> [MATERIAL SHOWN]:

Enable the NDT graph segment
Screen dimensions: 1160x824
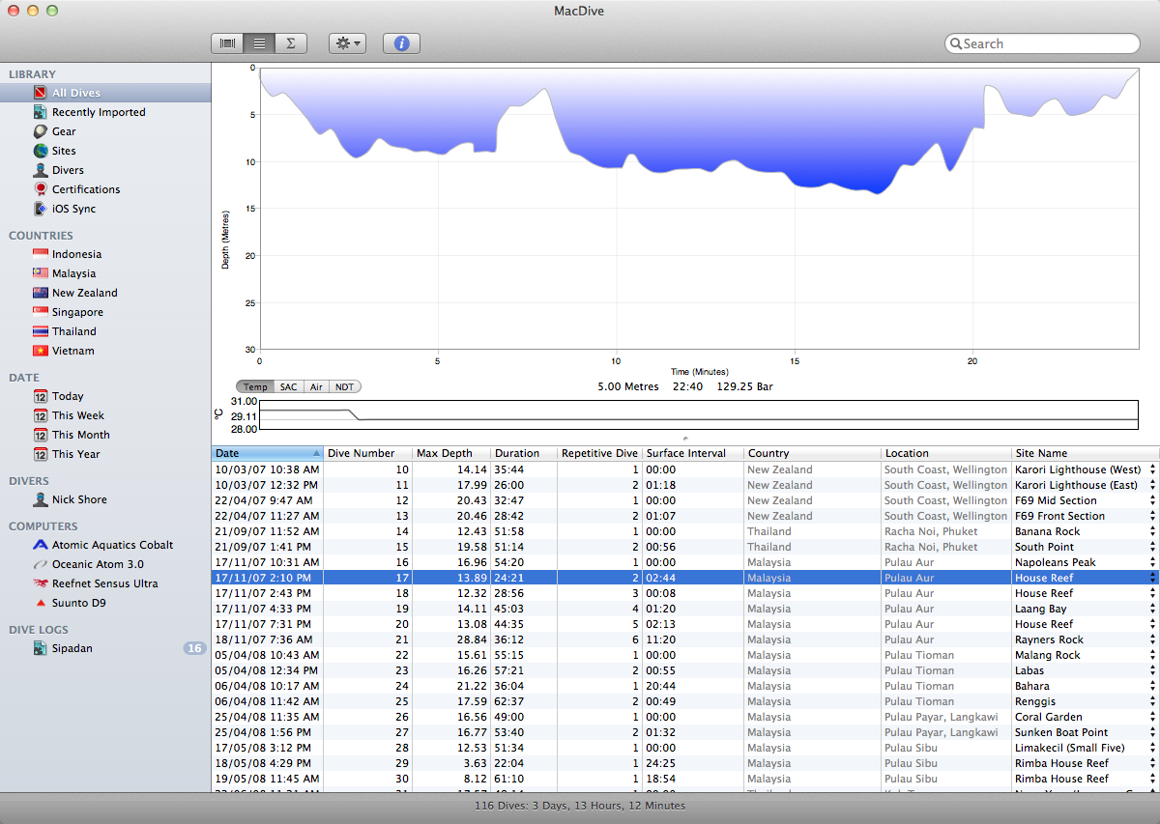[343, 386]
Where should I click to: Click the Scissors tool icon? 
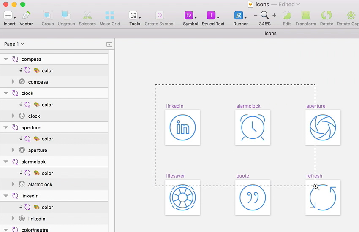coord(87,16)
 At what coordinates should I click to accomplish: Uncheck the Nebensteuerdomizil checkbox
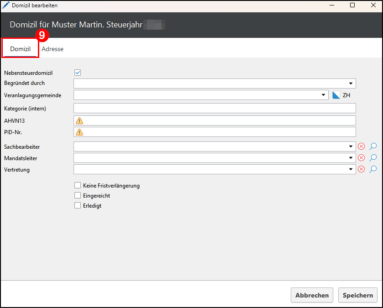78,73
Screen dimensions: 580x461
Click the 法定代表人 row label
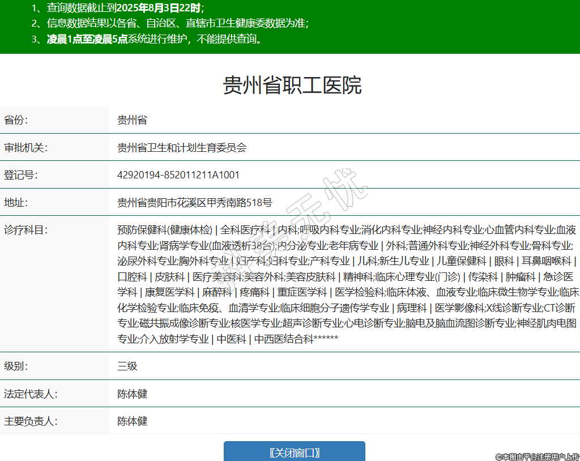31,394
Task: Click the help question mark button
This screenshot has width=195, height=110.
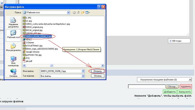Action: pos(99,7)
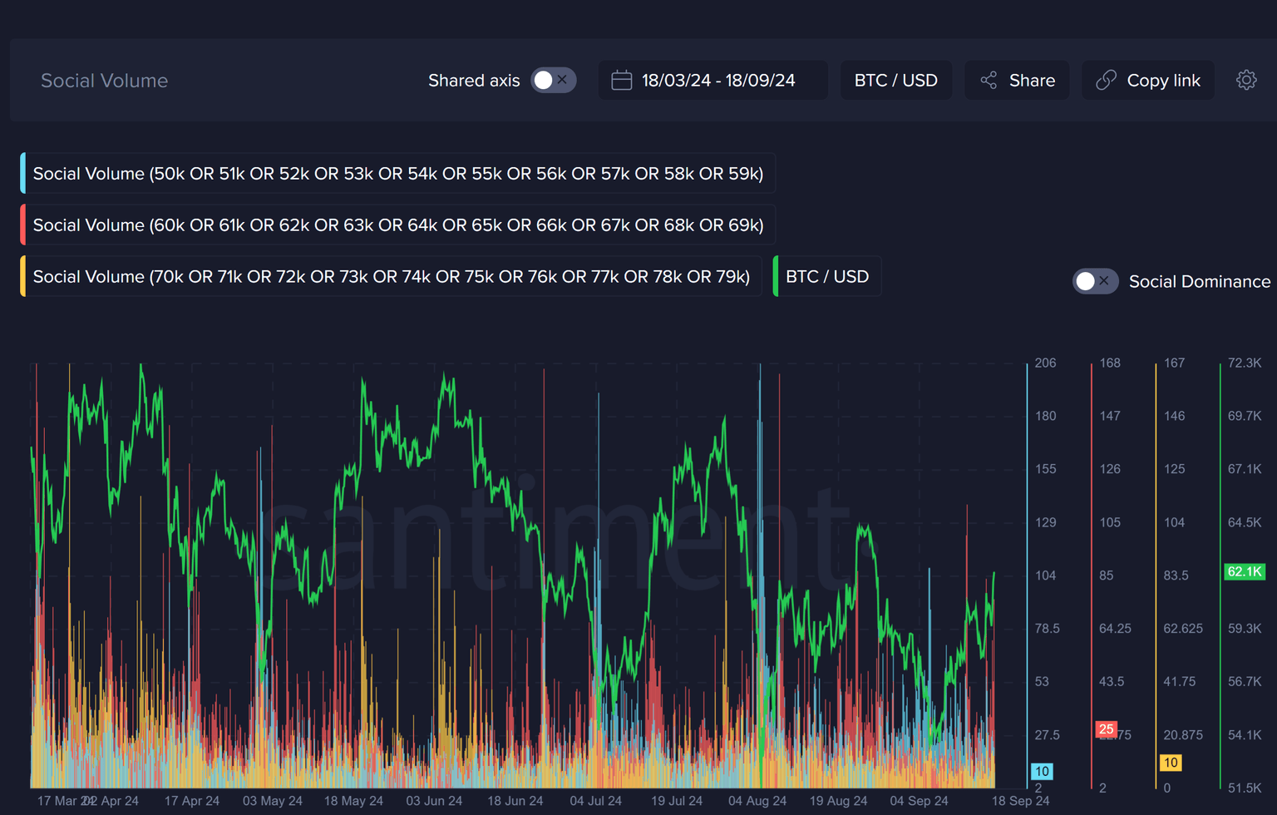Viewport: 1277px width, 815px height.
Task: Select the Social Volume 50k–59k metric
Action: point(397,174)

> [ACTIVITY]: Copy out the listing above exactly, and keep the pictures out of it.

> [OUTPUT OF THE EXERCISE]:
Enable the NDT graph segment
Screen dimensions: 1160x824
[343, 386]
Where should I click to: Click the Scissors tool icon? 
coord(87,16)
 At what coordinates should I click to accomplish: Uncheck the Nebensteuerdomizil checkbox
78,73
Screen dimensions: 580x461
Click the 法定代表人 row label
31,394
Task: Click the help question mark button
This screenshot has width=195, height=110.
Action: pos(99,7)
Viewport: 1277px width, 815px height.
Task: Select the Social Volume 50k–59k metric
Action: point(397,174)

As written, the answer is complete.